SOURCE PASSAGE |
=== Section Start ===

Now, I’m a HUGE fan of Walt Disney, and Disney World in Florida. Ever since my parents took me and my three siblings to the Magic Kingdom back in the ‘70’s, and after years of watching Disney movies, I’ve had a thing for “Uncle Walt”. What I’ve loved is the man’s ability to move through failures, and he had lots of them, while using his imagination to visualize a future like none other. Many, many times throughout my life, I’ve had to hold on to my visualization for a better future, and I still do, every day. Imagination isn’t just about fantastical or magical books and characters, it’s the corner stone behind virtually every medical and technological development known to man. Someone has to first have the imagination to conceive of the idea, and that’s truly amazing, but its not enough. After all, As Lisa Nichols says, “Vision + Action = Success; Vision + Inaction = Wishful Thinking.” Wishful thinking is NOT enough. We have to be willing to put the action into place and DO something to move us forward to success. Without it, we go nowhere. That’s where so many go wrong. They rely on wishes, good intentions, and visualize the heck out of something, but they stop short of actually doing what’s necessary to achieve their goal.
The other thing I’ve learned is that to succeed at something, you have to have Guts. You have to believe you have the right to achieve the outcome you want, and just go for it. So many times I didn’t try hard enough. I knew I wasn’t giving my previous jobs my all, and so wasn’t really surprised when they didn’t work out. But when I discovered my passion for writing, I knew going in I’d have to pull out all the stops. I’d have to push myself and not allow failure, rejections, or a lack of imagination for the future stop me. It isn’t easy. In fact, it’s damned hard, but it’s worth it. I’m still struggling to make ends meet, and my writing career is far from stellar yet, but I’ll keep pushing, striving, and writing, until it’s as good as I can possibly make it. Oh, I’ll still also wish upon lots of stars, because that’s part of the magic of being human. More importantly, I’ll add a hefty dose of action behind the wishes.
I guess I’m like Cinderella; I want to go to the ball and dance with the prince at the palace.

=== Section End ===

EXERCISE DATA |
=== Section Start ===

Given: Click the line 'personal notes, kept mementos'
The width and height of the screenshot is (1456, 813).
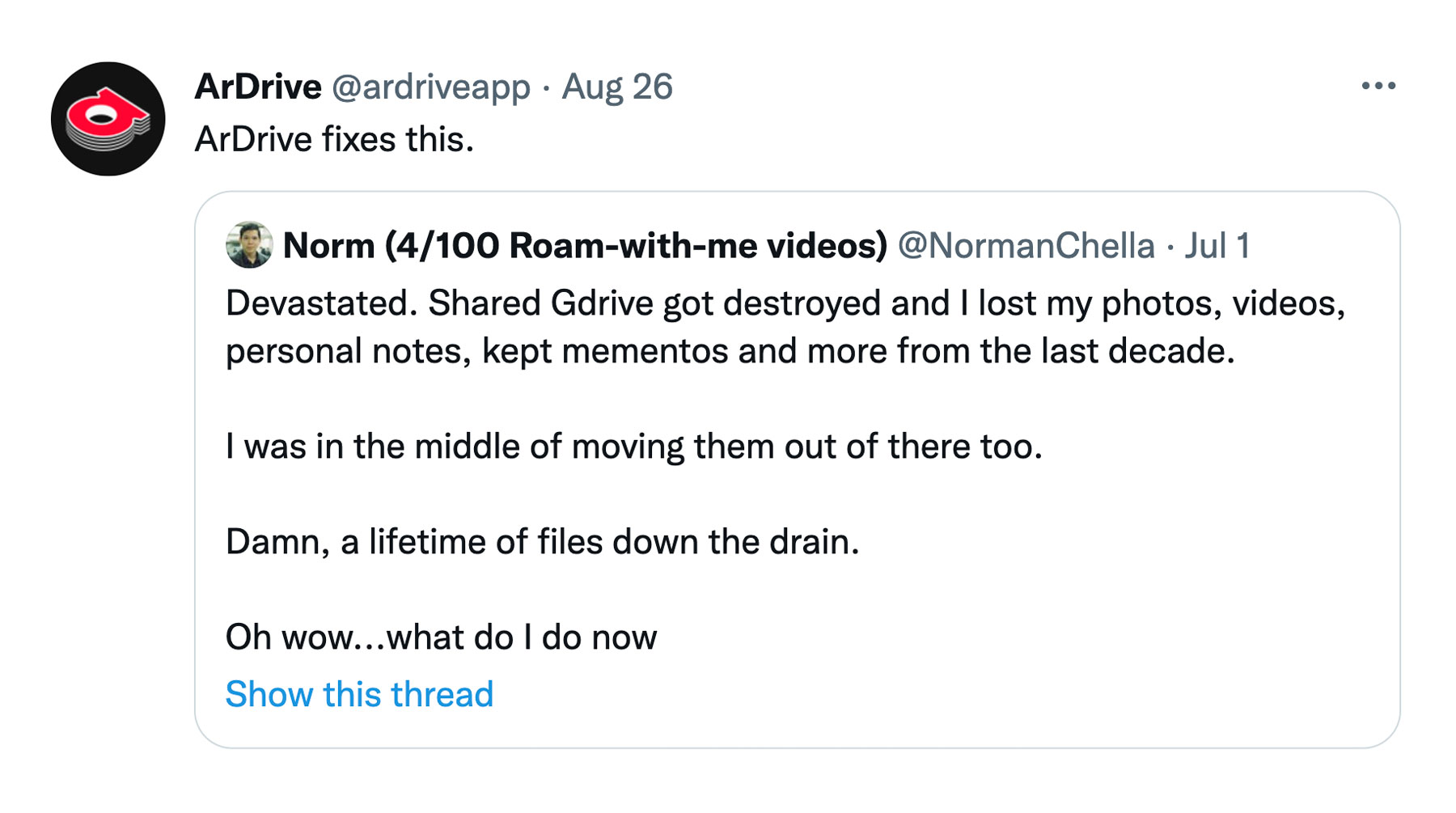Looking at the screenshot, I should [730, 351].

=== Section End ===

WORK INSTRUCTION |
In the passage about Walt Disney and pursuing goals, what equation for success is quoted from Lisa Nichols?

RESPONSE |
Vision + Action = Success.